**WHAT IS EXPECTED**
An exact copy is the goal: every line from the one containing "Click the link chain icon" to the end of the material below, pictures excluded.
Top of RECORDS TO USE
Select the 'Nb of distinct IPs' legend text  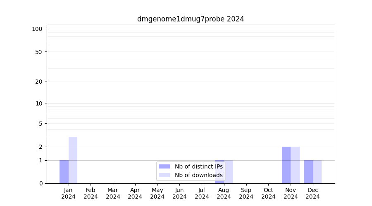pyautogui.click(x=198, y=166)
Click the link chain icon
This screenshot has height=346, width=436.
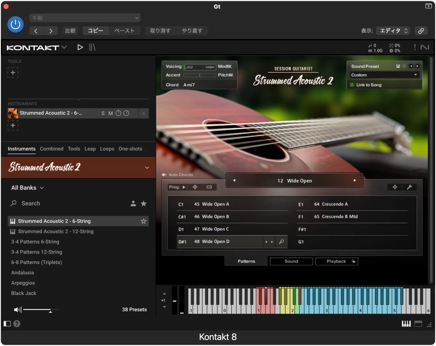[421, 31]
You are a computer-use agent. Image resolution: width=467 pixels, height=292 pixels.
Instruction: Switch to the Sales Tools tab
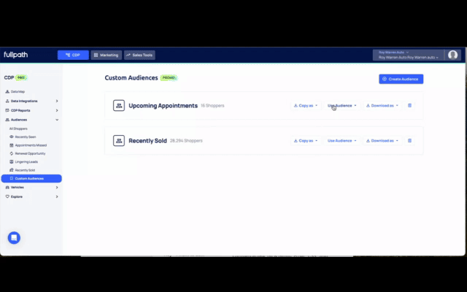point(139,55)
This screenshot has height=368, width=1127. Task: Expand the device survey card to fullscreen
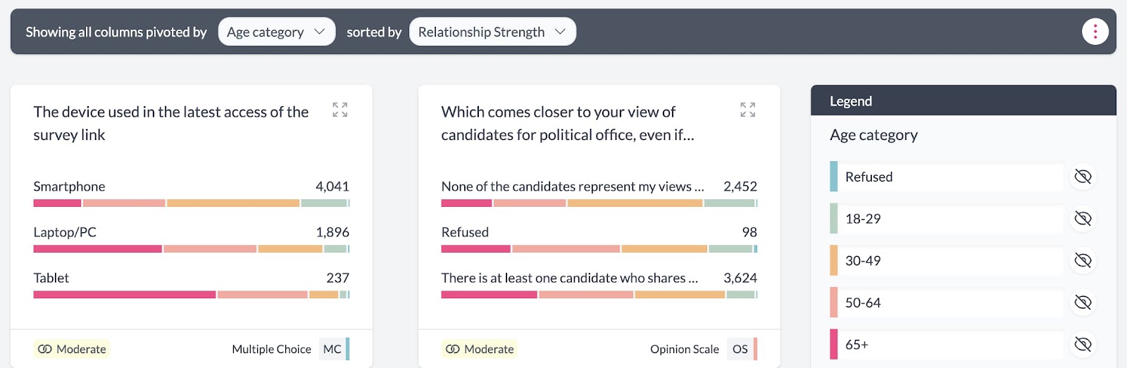click(340, 110)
Bottom of RECORDS TO USE
**ANSWER SPACE**
Click the link chain icon
This screenshot has height=346, width=436.
[421, 31]
You are a computer-use agent. Image resolution: width=467 pixels, height=292 pixels.
Instruction: Switch to the Sales Tools tab
point(139,55)
This screenshot has height=368, width=1127. Task: Expand the device survey card to fullscreen
click(340, 110)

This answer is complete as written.